Are Celebrity Chefs Making Us Fat?

Celebrity chef Gordon Ramsey. (Image from Flickr, by jo-h)

Celebrity chefs have a tendency to draw a lot of fire when it comes to healthy eating folks.  However, are they responsible for where we has a society have fallen?  Are we a result of cooking shows which push tasty looking, but ultimately unhealthy, recipes on an unsuspecting society?

Well, Stephen Hoyles took to the digital airwaves (via his site at HoylesFitness.com) to defend these chefs.


The problem is that the journalists are mostly using fat content as the variable determining whether or not a dish is healthy, which is a very one-dimensional and misleading angle. When you have articles written by non-professionals in a field, you get ill-informed work. It’s like me writing about plumbing. I’m not a professional, so my opinions aren’t of any value.
As a journalist, allow me to be the first to say, "Ouch!"

However, Stephen's point still has validity.  Most journalists aren't experts in the fields they cover.  In theory, it shouldn't matter since they're supposed to just report facts.  However, these days people want analysis of what's being covered, and that's where my colleagues tend to trip up due to that lack of expertise.

Stephen goes on to say:
From a health point of view, let there be no doubt that a meal cooked using fresh ingredients is healthier than a microwave meal – even if the microwave meal contained slightly less fat, salt and sugar. There is a lot to be said for the quality of the ingredients and their freshness. We have to stop categorising foods as healthy or not based on their fat content and start looking at the bigger picture, considering the vitamin and mineral content of ingredients, for example.
I bet my gluten-free lasagne contains more fat than a typical microwave version, but with upwards of 5 different vegetables, fresh meat and controlled seasoning, mine would be far healthier across a battery of tests.
Frankly, he's right.  This is especially true in light of more and more information suggesting that dietary fat has little to do with heart health or even weight gain/loss.

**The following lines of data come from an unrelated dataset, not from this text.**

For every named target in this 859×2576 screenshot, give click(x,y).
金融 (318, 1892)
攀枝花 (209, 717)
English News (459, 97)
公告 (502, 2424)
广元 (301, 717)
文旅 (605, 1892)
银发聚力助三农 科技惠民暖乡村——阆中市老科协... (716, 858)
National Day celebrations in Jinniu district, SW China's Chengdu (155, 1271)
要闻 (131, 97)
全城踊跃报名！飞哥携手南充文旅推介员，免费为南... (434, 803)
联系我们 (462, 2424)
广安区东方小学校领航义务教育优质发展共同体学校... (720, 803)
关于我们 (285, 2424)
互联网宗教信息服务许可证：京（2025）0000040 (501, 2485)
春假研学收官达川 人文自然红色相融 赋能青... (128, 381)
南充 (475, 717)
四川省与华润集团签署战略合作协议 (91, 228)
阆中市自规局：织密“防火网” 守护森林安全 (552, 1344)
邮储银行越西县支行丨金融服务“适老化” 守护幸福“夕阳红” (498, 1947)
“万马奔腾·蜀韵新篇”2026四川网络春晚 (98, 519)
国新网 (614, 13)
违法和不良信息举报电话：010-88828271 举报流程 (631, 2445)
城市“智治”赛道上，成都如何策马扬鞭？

The truth is, home cooked food is generally going to be better for you than crap you find at any restaurant or in the frozen food section of the grocery store.  Ingredient control is always preferable to eating food that you don't know what's in it.

The food out there may not be as healthy as possible, but a healthy eating inclined person can find ways to modify the recipe to fit their own personal flavor of healthy diet.  If it calls for X, you can use Y in a lot of instances.

The fact is, the celebrity chefs are making home cooking cooler, and please tell me how that is a bad thing?  Yes, we they could cook healthier foods, but when you look at the stuff we typically shovel in our face?  This is hardly their fault.  They're providing what the market demands.  In time, maybe that demand will shift towards healthier foods.

For now though, folks need to stop blaming them.  It's not their fault.